* _Requirements_:
Render the listing below as a JSON list of strings, with one string for each line and blank lines omitted.

--- Begin Material supplied ---

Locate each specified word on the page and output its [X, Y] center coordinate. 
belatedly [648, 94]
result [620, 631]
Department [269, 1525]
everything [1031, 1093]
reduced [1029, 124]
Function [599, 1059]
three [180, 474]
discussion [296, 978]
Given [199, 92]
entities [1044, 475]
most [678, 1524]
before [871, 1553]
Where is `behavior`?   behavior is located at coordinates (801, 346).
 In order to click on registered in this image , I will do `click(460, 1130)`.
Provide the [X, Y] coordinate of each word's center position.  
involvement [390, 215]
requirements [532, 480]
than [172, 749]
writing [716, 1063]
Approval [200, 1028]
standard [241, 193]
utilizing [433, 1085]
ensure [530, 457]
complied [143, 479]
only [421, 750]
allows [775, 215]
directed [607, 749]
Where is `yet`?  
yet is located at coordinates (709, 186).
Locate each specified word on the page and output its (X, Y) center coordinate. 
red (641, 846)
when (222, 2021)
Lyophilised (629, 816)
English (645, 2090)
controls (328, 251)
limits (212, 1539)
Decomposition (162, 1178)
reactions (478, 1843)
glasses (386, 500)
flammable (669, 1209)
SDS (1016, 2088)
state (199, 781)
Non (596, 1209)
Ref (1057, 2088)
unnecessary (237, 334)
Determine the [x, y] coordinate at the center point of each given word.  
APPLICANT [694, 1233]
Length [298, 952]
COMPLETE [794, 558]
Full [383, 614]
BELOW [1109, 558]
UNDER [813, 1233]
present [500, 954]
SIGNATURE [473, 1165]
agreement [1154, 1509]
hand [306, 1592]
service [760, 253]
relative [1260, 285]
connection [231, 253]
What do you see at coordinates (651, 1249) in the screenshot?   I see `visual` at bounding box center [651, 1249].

--- End Material supplied ---

* _Exercise output_:
[
  "Locate each specified word on the page and output its [X, Y] center coordinate. ",
  "belatedly [648, 94]",
  "result [620, 631]",
  "Department [269, 1525]",
  "everything [1031, 1093]",
  "reduced [1029, 124]",
  "Function [599, 1059]",
  "three [180, 474]",
  "discussion [296, 978]",
  "Given [199, 92]",
  "entities [1044, 475]",
  "most [678, 1524]",
  "before [871, 1553]",
  "Where is `behavior`?   behavior is located at coordinates (801, 346).",
  " In order to click on registered in this image , I will do `click(460, 1130)`.",
  "Provide the [X, Y] coordinate of each word's center position.  ",
  "involvement [390, 215]",
  "requirements [532, 480]",
  "than [172, 749]",
  "writing [716, 1063]",
  "Approval [200, 1028]",
  "standard [241, 193]",
  "utilizing [433, 1085]",
  "ensure [530, 457]",
  "complied [143, 479]",
  "only [421, 750]",
  "allows [775, 215]",
  "directed [607, 749]",
  "Where is `yet`?  ",
  "yet is located at coordinates (709, 186).",
  "Locate each specified word on the page and output its (X, Y) center coordinate. ",
  "red (641, 846)",
  "when (222, 2021)",
  "Lyophilised (629, 816)",
  "English (645, 2090)",
  "controls (328, 251)",
  "limits (212, 1539)",
  "Decomposition (162, 1178)",
  "reactions (478, 1843)",
  "glasses (386, 500)",
  "flammable (669, 1209)",
  "SDS (1016, 2088)",
  "state (199, 781)",
  "Non (596, 1209)",
  "Ref (1057, 2088)",
  "unnecessary (237, 334)",
  "Determine the [x, y] coordinate at the center point of each given word.  ",
  "APPLICANT [694, 1233]",
  "Length [298, 952]",
  "COMPLETE [794, 558]",
  "Full [383, 614]",
  "BELOW [1109, 558]",
  "UNDER [813, 1233]",
  "present [500, 954]",
  "SIGNATURE [473, 1165]",
  "agreement [1154, 1509]",
  "hand [306, 1592]",
  "service [760, 253]",
  "relative [1260, 285]",
  "connection [231, 253]",
  "What do you see at coordinates (651, 1249) in the screenshot?   I see `visual` at bounding box center [651, 1249]."
]